* Begin *

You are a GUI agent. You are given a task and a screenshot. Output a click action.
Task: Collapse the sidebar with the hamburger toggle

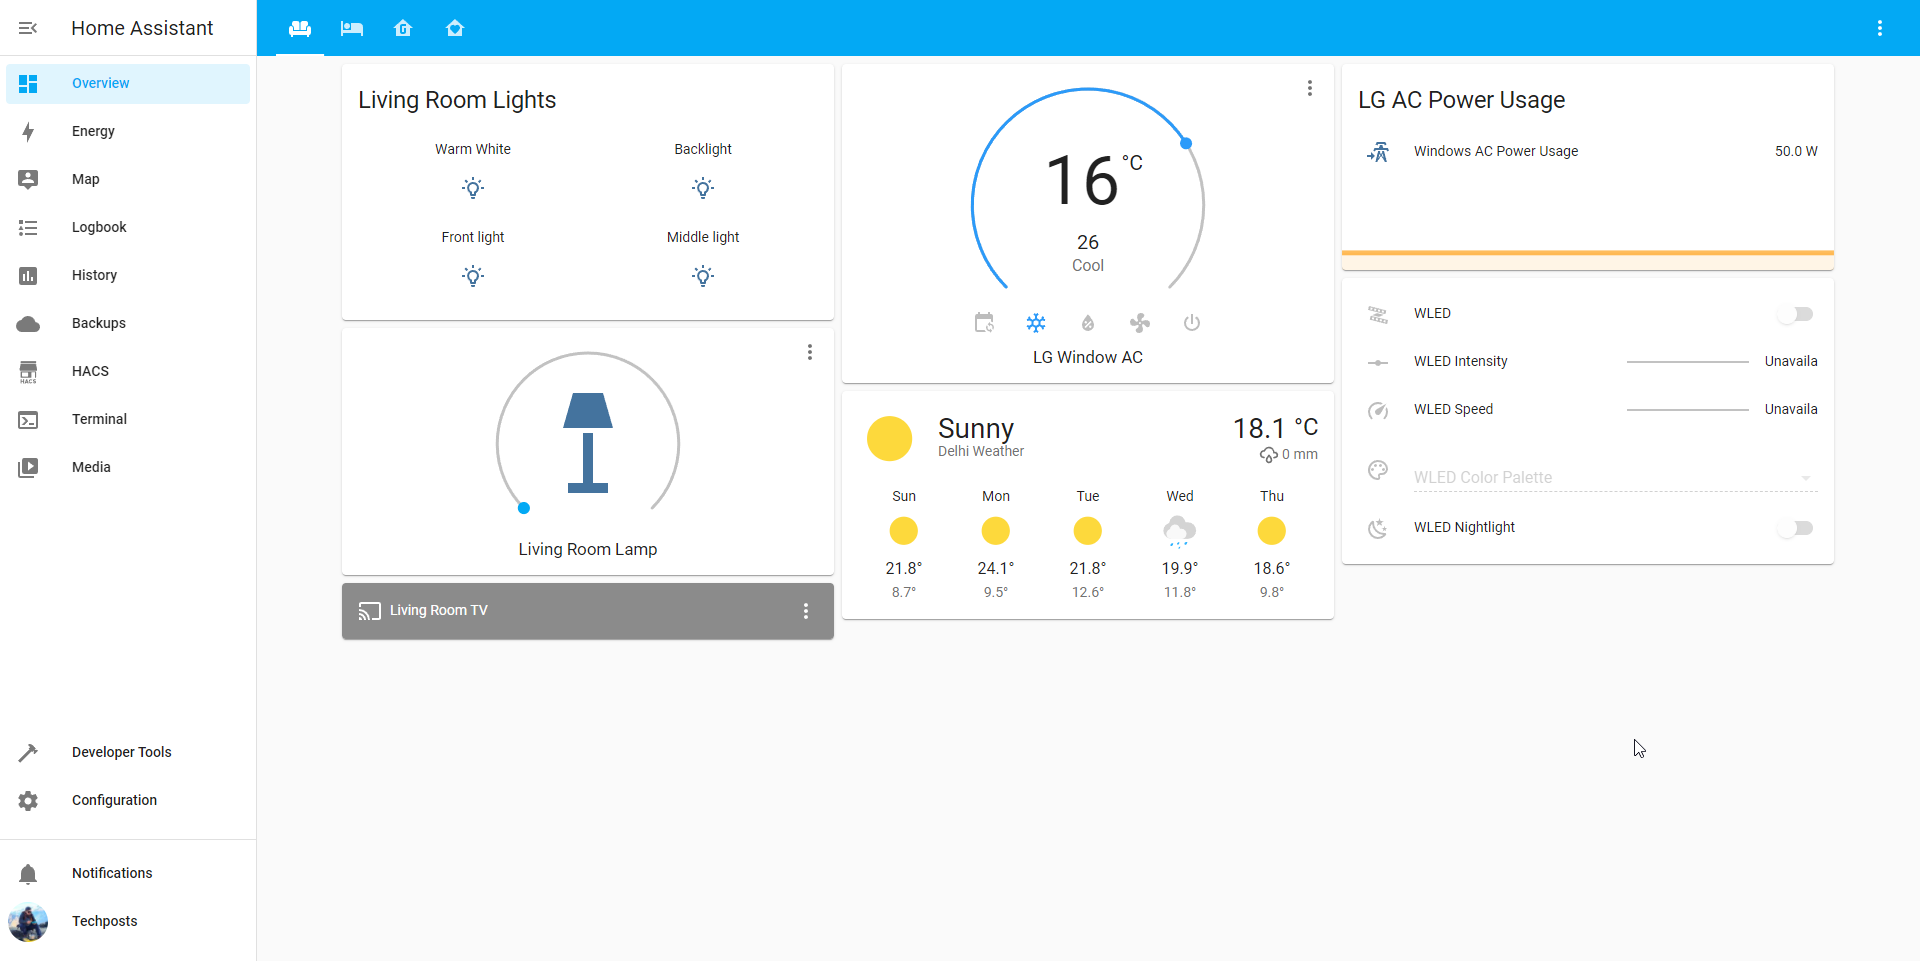coord(28,27)
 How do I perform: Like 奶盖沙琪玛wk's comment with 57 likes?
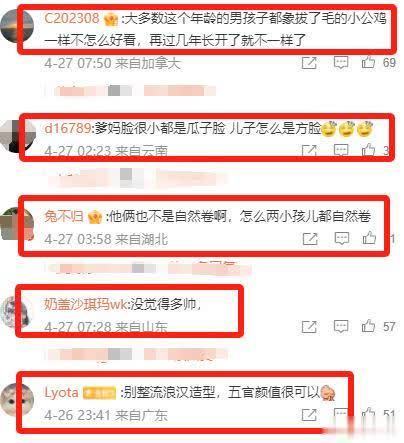[x=368, y=326]
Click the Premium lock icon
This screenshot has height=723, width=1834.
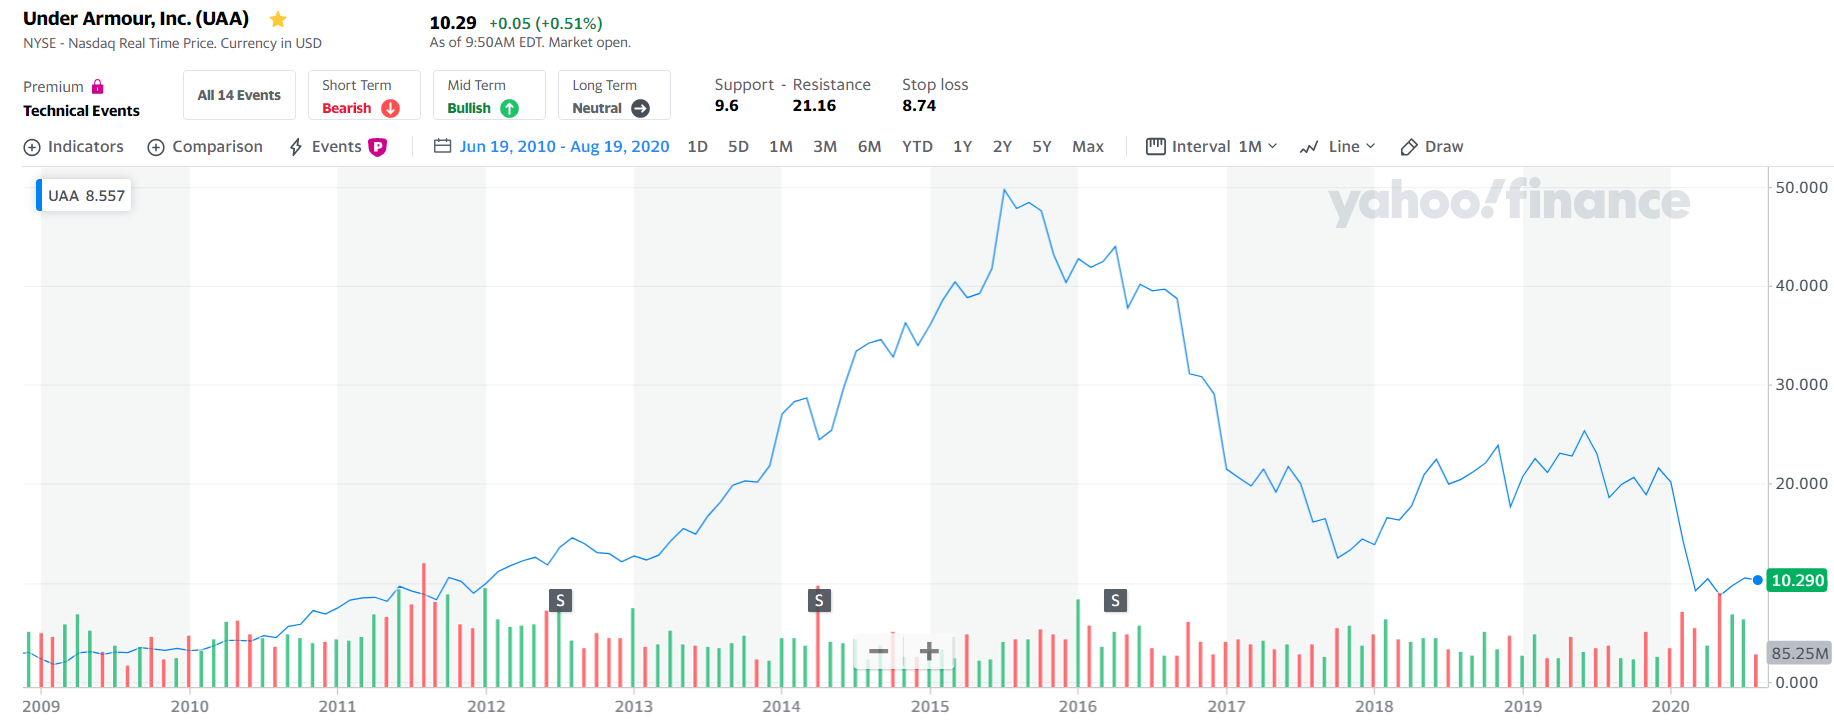(x=98, y=87)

* End *

Return each line from the rows above that contains the string "screenshot", matching case exactly.

§ **Result**
You are a GUI agent. You are given a task and a screenshot. Output a click action.
This screenshot has height=723, width=1834.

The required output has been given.